Step 5: Filter, review, and iterate

One of the main advantages of FindAll over DIY scraping is programmable verifiability. Instead of manually eyeballing a spreadsheet, you can enforce quality via citations/confidence.

Programmatic filters

Examples of filters you might apply after export:

  • confidence >= 0.8 for production use
  • At least one citation from a primary source domain (e.g., .gov, official company site)
  • Exclude matches where reasoning contains phrases like “cannot confirm” or “appears to”

Because FindAll’s Benchmarks show ~61% recall on Pro tier (≈3× higher than alternatives like OpenAI Deep Research, Anthropic Deep Research, and Exa), you can combine high recall with stricter post-filters and still end up with a robust, evidence-backed dataset.

(About this benchmark: FindAll Pro was evaluated on entity-discovery tasks against alternative web research tools, measuring recall as the proportion of true matches surfaced. Tests were run under constrained tool use—only the relevant web research capability enabled.)

Human-in-the-loop review

For regulated or high-stakes use cases, pair machine filters with human review:

  • Auto-accept matches with confidence ≥ 0.9 and strong citations
  • Queue confidence 0.6–0.9 for human review inside a simple UI that surfaces:
    • Entity summary
    • Top citations
    • Excerpts and reasoning
  • Reject or flag matches below 0.6 unless manually overridden

The Basis metadata makes human review fast and auditable—reviewers see exactly why FindAll decided something was a match.

Iterate on the query

If you see:

  • False positives: tighten “must” criteria, add more “exclude” rules, or specify better source preferences.
  • False negatives: broaden criteria wording and explicitly allow alternate phrasings (e.g., “Series A or seed-extension equivalent”).

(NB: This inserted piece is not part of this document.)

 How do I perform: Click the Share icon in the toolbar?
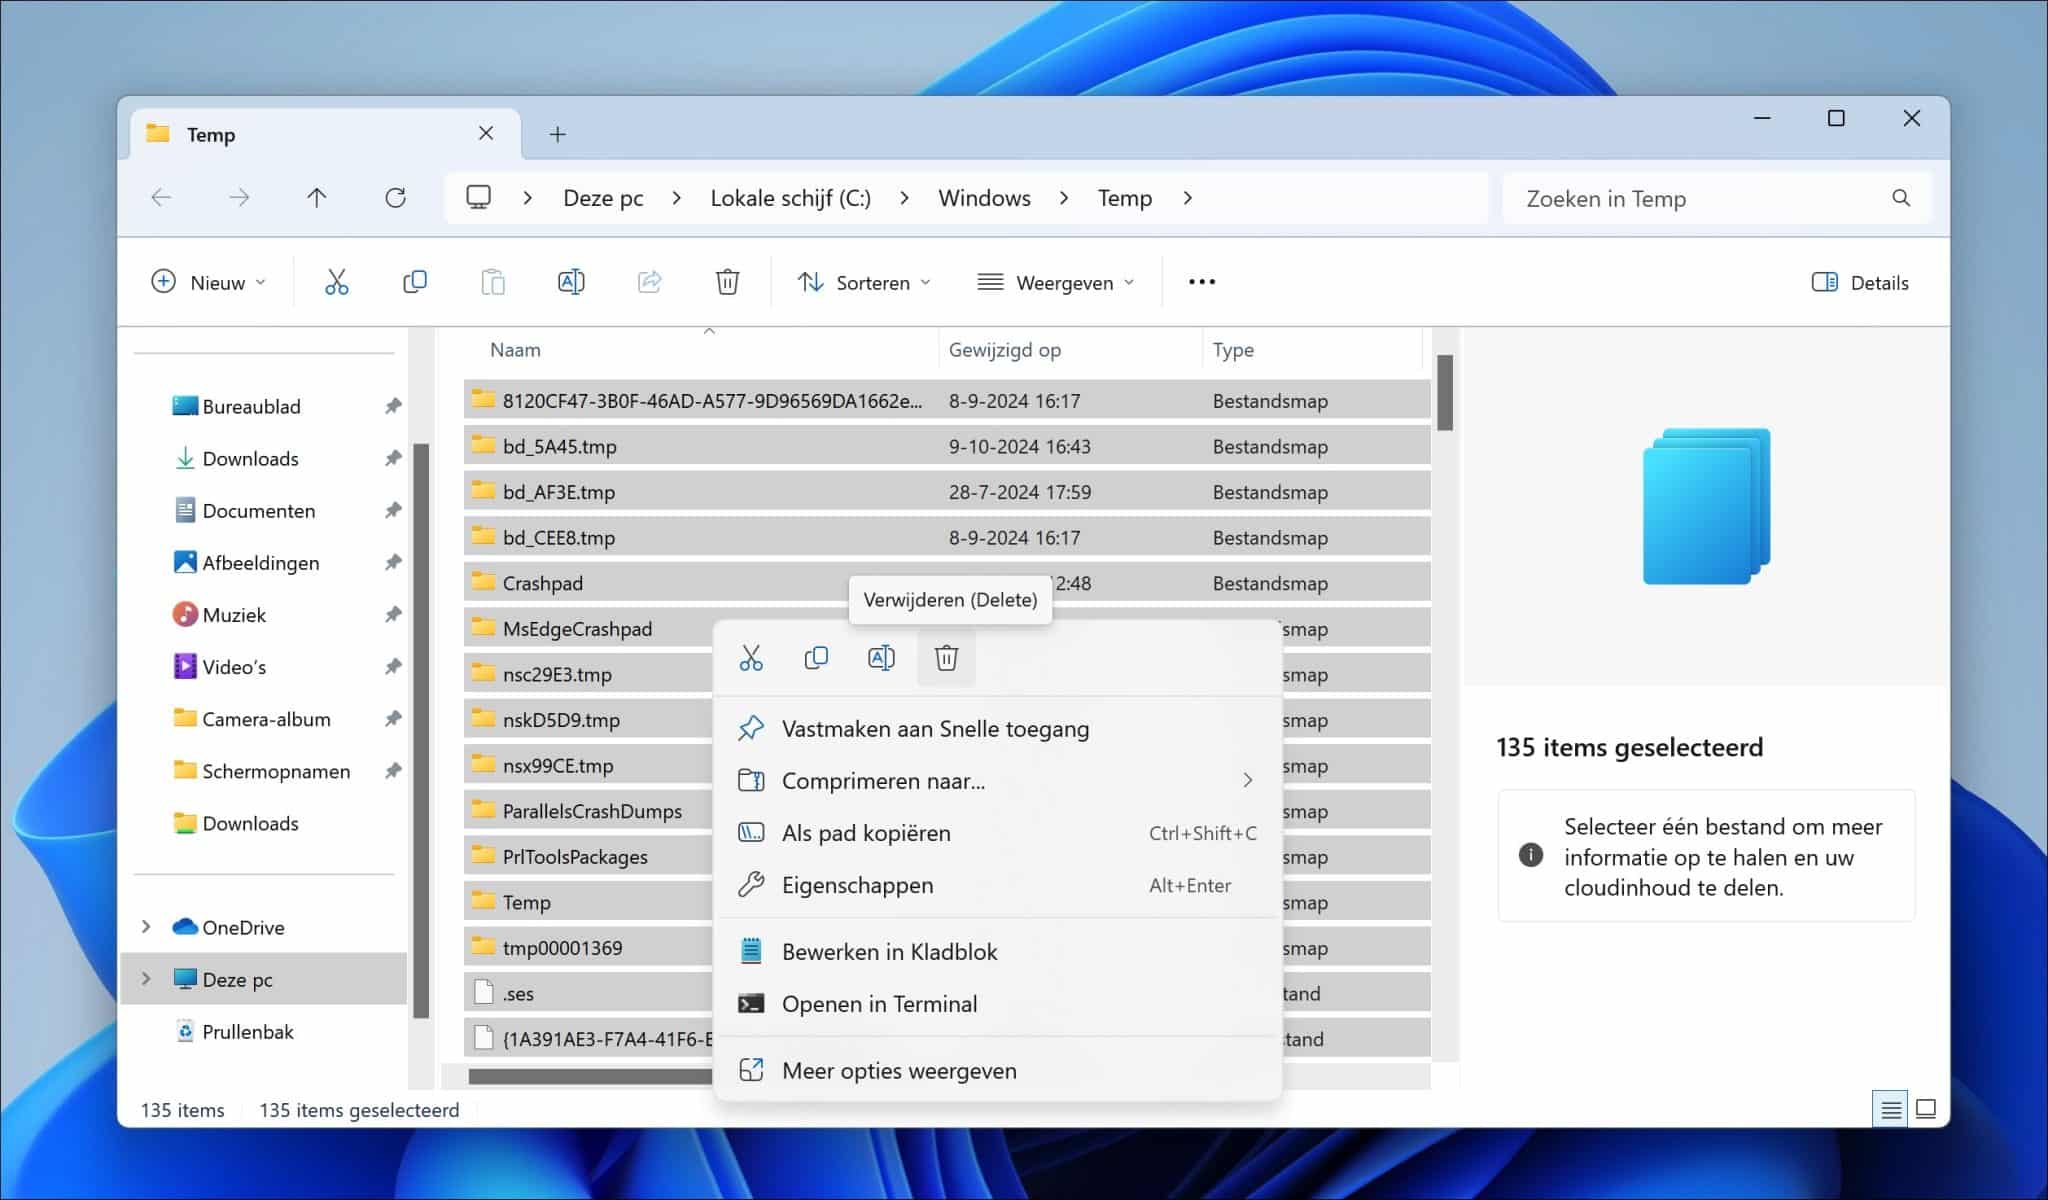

Re-running the query is cheap relative to building a new scraping pipeline, and because pricing is per match, you keep cost predictable as the dataset grows.


Putting it together: A repeatable “find all X” workflow

To recap the end-to-end pattern:

  1. Frame your dataset as a natural-language “find all X” query with:

    • Entity type
    • Must + exclude conditions
    • Desired output fields
    • Explicit request for citations, reasoning, and confidence
  2. Prototype in the playground

    • Run the query (10–60 minutes latency).
    • Inspect matches, citations, reasoning, and confidence.
  3. Export results

    • Download CSV/JSON from the UI, or
    • Use the API to fetch JSON and persist it directly.
  4. Apply filters and review

    • Use confidence and citation quality to programmatically filter.
    • Add human review where needed.
  5. Iterate and operationalize

    • Refine the query for precision/recall.
    • Bake the FindAll run into your enrichment, prospecting, or monitoring workflows.

Parallel FindAll is designed for exactly this: turning complex, compound “find all X” objectives into structured, evidence-backed datasets without maintaining your own crawling and parsing infrastructure.